Aim of the task: Please retype the lines of the material below word for word, leaving the pictures out of your answer.

Dataset records:
>> Begin

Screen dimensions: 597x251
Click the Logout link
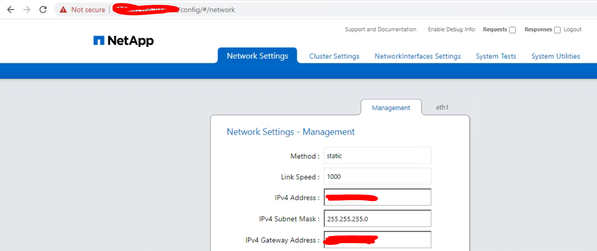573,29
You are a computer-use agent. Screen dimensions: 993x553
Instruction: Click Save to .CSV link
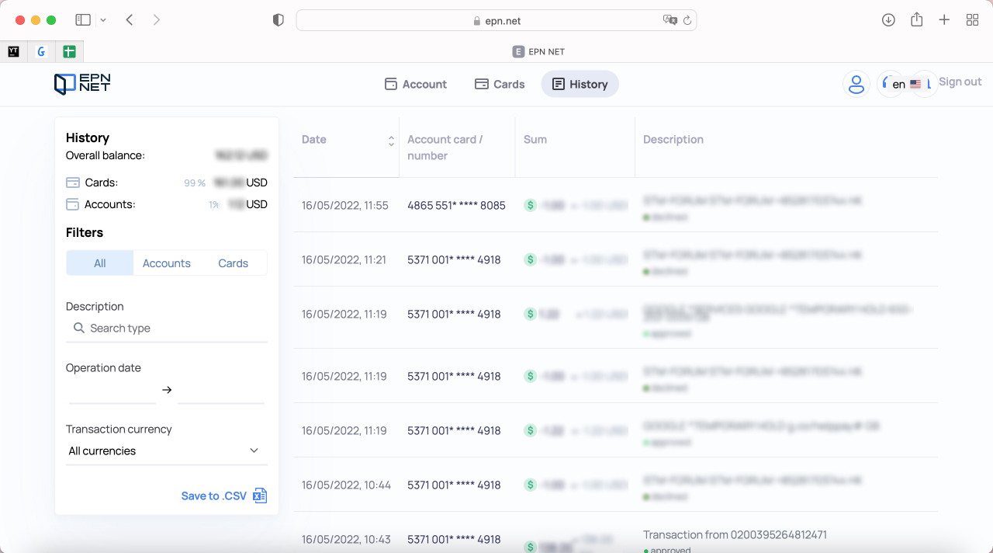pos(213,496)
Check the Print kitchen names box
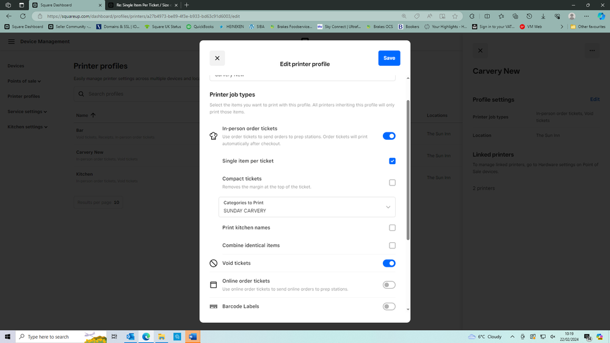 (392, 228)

>> End

Correct answer:
Screen dimensions: 597x251
Click the Logout link
573,29
You are a computer-use agent. Screen dimensions: 993x553
Instruction: Click Save to .CSV link
pos(213,496)
Check the Print kitchen names box
 (392, 228)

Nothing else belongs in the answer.